Günther A (1862). "On new Species of Snakes in the Collection of the British Museum". Ann. Mag. Nat. Hist., Third Series  9: 52-59 + Plates IX & X. (Silybura beddomii, new species, pp. 56–57).
Günther ACLG (1864). The Reptiles of British India. London: The Ray Society. (Taylor and Francis, printers). xxvii + 452 pp. + Plates I–XXVI. (Silybura beddomii, p. 190 + Plate XVII, figure F [two views of head]).
Sharma RC (2003).

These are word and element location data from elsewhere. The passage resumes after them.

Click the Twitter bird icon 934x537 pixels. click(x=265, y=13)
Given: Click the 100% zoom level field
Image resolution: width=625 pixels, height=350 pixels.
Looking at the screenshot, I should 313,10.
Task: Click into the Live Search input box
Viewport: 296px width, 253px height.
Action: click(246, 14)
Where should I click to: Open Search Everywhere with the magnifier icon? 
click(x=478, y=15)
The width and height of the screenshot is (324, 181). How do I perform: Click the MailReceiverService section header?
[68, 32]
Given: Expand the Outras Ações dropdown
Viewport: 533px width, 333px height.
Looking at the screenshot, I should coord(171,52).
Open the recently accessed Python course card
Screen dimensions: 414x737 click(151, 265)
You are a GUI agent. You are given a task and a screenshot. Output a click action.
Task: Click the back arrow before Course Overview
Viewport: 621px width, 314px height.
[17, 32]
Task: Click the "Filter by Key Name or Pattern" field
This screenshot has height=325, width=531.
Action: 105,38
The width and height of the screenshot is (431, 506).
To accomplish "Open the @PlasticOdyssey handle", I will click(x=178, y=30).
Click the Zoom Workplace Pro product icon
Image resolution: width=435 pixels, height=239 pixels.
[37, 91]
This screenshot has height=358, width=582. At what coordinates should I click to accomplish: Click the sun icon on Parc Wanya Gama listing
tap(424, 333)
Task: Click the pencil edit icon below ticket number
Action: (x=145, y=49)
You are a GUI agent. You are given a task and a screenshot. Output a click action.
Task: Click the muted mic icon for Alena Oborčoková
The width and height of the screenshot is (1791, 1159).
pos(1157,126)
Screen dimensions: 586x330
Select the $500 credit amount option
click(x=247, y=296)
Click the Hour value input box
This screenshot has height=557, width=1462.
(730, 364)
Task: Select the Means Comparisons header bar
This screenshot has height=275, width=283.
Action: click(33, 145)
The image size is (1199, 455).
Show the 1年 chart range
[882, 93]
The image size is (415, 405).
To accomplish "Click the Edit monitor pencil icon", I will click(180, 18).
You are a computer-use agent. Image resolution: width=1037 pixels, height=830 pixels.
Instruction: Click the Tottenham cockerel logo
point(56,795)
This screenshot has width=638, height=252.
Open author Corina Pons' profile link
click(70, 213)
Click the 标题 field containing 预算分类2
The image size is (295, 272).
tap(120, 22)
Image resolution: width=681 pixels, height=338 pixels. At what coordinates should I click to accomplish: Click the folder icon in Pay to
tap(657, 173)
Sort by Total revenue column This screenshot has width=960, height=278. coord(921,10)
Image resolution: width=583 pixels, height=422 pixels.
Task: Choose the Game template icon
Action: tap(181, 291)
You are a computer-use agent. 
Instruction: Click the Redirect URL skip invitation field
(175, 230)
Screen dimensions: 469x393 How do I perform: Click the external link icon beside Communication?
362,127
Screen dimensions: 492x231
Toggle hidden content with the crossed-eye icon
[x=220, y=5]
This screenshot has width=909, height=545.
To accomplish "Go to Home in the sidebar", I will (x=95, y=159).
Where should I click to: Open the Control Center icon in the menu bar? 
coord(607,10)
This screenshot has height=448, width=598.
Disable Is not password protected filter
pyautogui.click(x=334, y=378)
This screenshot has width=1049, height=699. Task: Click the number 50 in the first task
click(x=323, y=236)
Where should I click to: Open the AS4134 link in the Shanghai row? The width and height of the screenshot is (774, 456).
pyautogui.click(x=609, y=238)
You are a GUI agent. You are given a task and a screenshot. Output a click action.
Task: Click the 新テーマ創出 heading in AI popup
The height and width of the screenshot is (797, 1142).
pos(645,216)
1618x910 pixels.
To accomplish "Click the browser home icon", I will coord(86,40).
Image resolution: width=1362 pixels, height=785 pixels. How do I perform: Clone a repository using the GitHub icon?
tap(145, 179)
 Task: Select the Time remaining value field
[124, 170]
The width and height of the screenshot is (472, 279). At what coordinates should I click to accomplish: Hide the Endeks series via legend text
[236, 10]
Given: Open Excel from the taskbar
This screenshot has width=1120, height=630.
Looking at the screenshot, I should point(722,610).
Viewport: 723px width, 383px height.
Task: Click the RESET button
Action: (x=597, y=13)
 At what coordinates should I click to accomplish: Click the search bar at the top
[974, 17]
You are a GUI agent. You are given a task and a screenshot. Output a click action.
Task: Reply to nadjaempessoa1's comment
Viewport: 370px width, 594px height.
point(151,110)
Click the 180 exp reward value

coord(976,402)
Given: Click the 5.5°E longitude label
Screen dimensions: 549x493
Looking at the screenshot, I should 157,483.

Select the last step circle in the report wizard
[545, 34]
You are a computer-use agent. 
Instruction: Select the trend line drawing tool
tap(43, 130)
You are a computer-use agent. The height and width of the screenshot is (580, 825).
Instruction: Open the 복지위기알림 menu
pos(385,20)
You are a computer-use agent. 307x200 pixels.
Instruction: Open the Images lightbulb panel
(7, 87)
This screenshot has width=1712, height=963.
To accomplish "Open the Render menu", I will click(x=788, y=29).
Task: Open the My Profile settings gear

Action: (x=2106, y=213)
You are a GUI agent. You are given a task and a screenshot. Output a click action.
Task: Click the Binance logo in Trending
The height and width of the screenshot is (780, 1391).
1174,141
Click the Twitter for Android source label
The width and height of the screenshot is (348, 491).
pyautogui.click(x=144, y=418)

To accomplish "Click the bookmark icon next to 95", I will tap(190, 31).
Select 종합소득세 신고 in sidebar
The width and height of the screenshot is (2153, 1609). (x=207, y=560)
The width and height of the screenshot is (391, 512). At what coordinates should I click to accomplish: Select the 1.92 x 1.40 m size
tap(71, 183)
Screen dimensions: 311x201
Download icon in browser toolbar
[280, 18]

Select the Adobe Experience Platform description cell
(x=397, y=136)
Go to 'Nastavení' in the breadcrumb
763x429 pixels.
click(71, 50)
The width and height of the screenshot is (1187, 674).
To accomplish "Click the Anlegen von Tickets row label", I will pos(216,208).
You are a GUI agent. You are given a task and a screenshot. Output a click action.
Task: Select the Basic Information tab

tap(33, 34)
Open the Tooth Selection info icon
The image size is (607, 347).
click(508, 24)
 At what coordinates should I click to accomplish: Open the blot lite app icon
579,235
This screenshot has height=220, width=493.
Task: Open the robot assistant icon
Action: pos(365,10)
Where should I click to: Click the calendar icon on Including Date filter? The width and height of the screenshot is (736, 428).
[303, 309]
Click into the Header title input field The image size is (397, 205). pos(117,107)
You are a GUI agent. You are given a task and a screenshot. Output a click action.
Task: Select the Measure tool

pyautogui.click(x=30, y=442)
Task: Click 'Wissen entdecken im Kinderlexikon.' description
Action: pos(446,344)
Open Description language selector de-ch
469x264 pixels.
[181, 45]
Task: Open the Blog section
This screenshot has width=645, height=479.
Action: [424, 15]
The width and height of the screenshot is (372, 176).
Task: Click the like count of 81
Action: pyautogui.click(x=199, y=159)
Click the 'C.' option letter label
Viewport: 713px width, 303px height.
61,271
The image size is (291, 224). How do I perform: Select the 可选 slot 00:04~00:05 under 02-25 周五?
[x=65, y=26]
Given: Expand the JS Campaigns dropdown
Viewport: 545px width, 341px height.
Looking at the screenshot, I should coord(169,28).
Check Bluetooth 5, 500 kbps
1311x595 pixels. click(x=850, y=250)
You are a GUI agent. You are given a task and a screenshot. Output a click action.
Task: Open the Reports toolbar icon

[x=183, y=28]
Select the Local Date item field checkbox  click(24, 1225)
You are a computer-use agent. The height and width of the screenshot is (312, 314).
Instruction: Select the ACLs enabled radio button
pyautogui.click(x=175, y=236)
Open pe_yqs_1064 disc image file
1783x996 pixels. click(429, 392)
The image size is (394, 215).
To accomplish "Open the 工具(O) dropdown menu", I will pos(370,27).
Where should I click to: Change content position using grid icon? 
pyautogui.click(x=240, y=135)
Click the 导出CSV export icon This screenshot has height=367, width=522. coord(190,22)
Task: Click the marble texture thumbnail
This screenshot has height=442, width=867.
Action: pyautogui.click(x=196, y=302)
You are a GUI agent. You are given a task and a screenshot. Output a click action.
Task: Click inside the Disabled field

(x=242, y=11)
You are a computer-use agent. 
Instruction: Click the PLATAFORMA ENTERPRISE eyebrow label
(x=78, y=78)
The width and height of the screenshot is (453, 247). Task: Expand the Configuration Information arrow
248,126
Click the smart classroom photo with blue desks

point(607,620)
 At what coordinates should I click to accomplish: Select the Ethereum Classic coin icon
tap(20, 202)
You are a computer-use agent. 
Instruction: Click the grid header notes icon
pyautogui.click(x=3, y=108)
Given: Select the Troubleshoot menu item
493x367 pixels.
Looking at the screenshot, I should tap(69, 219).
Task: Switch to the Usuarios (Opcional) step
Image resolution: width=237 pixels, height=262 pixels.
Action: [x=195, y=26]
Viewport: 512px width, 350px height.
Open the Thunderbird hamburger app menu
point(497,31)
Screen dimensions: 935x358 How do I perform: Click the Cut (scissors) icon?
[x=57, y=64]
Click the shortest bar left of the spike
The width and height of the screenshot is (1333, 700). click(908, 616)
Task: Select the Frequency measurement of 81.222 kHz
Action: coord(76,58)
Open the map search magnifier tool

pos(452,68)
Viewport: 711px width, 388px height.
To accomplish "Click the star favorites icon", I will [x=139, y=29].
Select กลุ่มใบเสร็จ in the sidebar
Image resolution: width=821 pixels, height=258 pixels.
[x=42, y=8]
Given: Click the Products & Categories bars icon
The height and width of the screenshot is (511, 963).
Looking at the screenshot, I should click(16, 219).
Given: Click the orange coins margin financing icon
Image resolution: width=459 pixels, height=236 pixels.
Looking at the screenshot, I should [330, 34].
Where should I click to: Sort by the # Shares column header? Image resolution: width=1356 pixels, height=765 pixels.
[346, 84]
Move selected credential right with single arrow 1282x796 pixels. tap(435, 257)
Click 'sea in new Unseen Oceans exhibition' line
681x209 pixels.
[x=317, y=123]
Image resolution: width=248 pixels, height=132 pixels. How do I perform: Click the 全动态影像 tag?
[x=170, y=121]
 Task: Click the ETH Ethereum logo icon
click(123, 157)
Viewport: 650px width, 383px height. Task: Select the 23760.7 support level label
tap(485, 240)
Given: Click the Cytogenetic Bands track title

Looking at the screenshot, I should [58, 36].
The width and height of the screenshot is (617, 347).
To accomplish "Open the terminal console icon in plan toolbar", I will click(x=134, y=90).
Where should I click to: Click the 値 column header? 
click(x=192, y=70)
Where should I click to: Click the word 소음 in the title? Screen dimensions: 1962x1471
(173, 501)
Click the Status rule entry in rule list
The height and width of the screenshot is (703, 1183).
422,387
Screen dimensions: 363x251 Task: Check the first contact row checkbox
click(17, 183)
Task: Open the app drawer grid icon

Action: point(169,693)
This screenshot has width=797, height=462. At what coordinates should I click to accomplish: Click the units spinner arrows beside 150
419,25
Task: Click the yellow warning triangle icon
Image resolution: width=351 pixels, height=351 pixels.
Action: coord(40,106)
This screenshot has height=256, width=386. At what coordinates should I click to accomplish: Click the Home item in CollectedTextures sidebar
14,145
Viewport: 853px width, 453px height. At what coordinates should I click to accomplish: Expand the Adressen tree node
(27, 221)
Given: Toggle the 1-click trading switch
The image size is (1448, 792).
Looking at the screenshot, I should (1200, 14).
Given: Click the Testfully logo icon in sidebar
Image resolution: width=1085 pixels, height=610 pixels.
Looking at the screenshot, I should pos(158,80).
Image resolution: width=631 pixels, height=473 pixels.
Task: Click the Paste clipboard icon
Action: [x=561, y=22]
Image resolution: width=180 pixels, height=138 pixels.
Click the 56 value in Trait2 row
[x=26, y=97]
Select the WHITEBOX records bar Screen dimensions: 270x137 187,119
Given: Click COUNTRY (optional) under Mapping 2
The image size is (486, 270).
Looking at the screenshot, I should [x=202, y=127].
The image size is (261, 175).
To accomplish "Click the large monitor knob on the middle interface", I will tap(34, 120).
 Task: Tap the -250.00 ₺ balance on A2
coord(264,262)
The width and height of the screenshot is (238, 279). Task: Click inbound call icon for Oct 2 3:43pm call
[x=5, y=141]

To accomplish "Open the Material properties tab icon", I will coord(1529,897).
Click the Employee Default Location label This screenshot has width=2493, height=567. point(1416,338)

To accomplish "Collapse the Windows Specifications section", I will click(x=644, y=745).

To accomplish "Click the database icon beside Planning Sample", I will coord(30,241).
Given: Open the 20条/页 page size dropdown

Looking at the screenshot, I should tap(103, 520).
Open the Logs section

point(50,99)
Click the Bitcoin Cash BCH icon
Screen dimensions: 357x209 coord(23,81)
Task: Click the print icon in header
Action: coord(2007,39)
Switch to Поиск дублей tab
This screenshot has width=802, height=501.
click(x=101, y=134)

Handbook: Indian Snakes. Kolkata: Zoological Survey of India. 292 pp. .
Smith MA (1943). The Fauna of British India, Ceylon and Burma, Including the Whole of the Indo-Chinese Sub-region. Reptilia and Amphibia. Vol. III.—Serpentes. London: Secretary of State for India. (Taylor and Francis, printers). xii + 583 pp. ("Uropeltis beddomei [sic]", p. 78).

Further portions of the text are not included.